**Material for this exercise:**

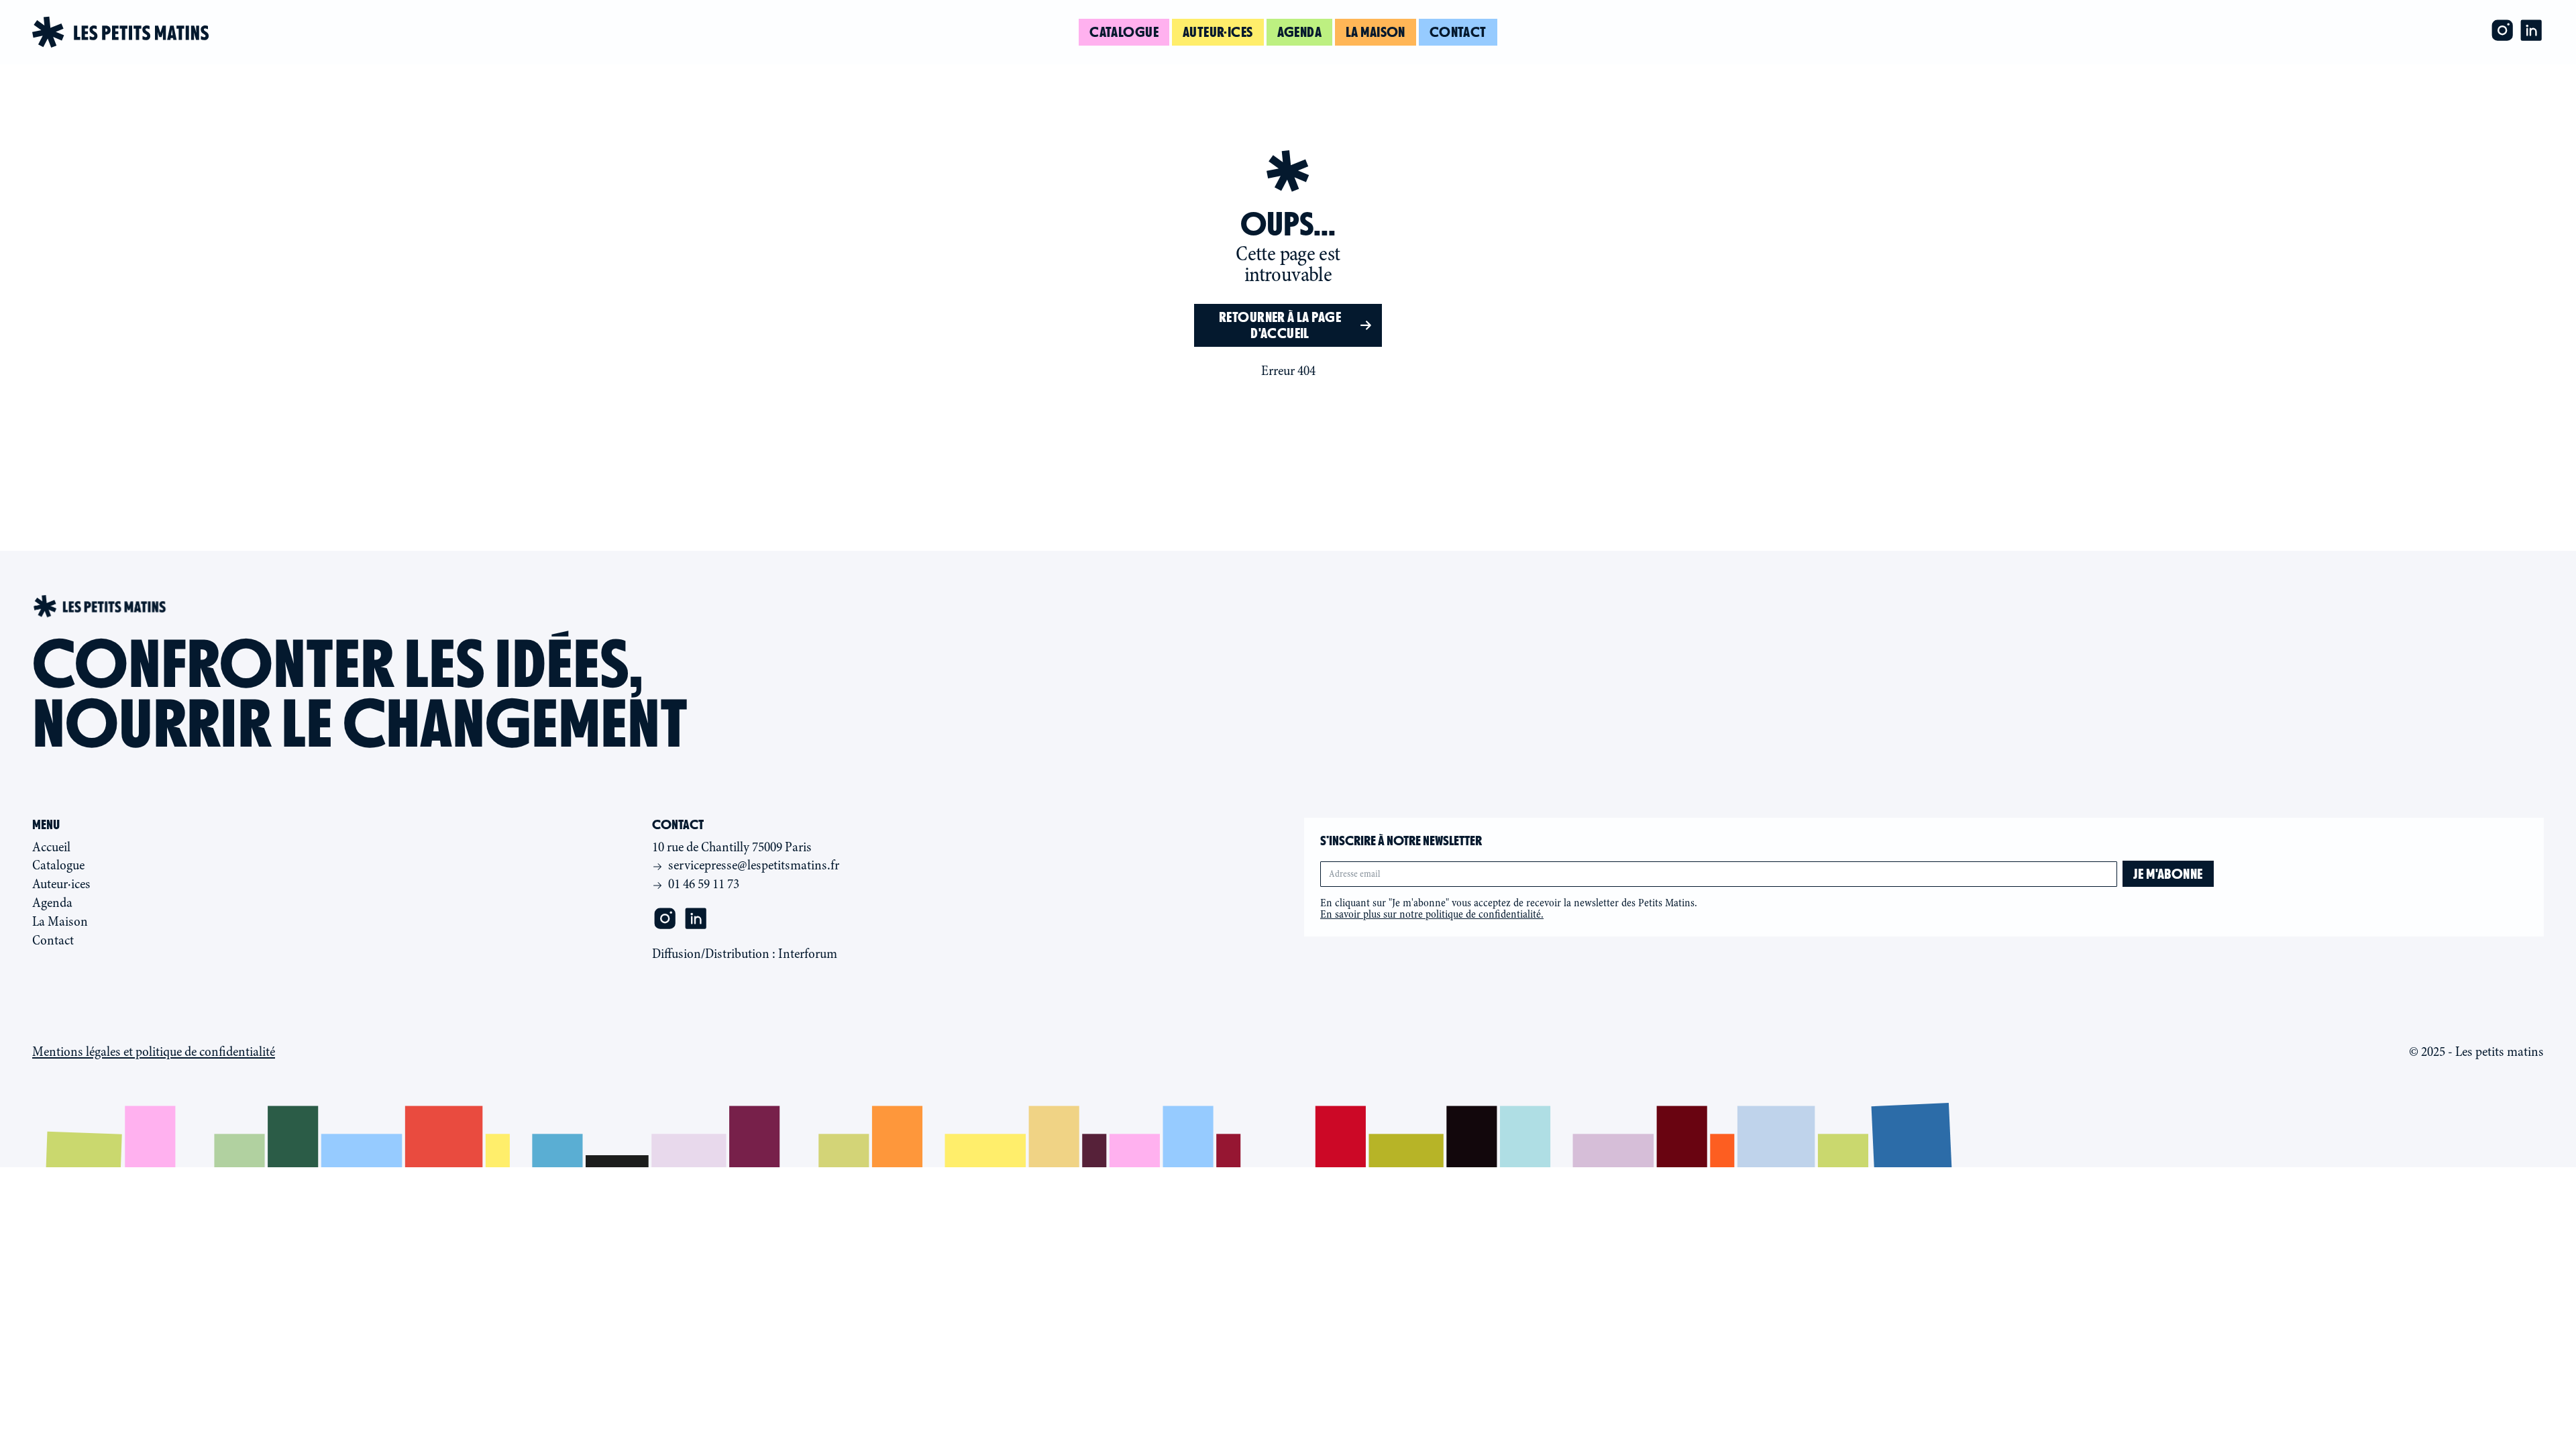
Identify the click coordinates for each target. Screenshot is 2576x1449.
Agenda (1299, 31)
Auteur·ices (1218, 31)
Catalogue (1124, 31)
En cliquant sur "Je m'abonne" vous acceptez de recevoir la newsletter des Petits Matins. (1508, 909)
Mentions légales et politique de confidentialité (153, 1052)
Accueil (51, 847)
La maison (1375, 31)
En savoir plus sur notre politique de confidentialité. (1432, 914)
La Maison (60, 921)
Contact (1458, 31)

**To do:** Repeat the material above exactly, so that every entry appears but no picture does.

**Response area:**
Identify the click coordinates for each target. Screenshot is 2576x1449.
Agenda (1299, 31)
Auteur·ices (1218, 31)
Catalogue (1124, 31)
En cliquant sur "Je m'abonne" vous acceptez de recevoir la newsletter des Petits Matins. (1508, 909)
Mentions légales et politique de confidentialité (153, 1052)
Accueil (51, 847)
La maison (1375, 31)
En savoir plus sur notre politique de confidentialité. (1432, 914)
La Maison (60, 921)
Contact (1458, 31)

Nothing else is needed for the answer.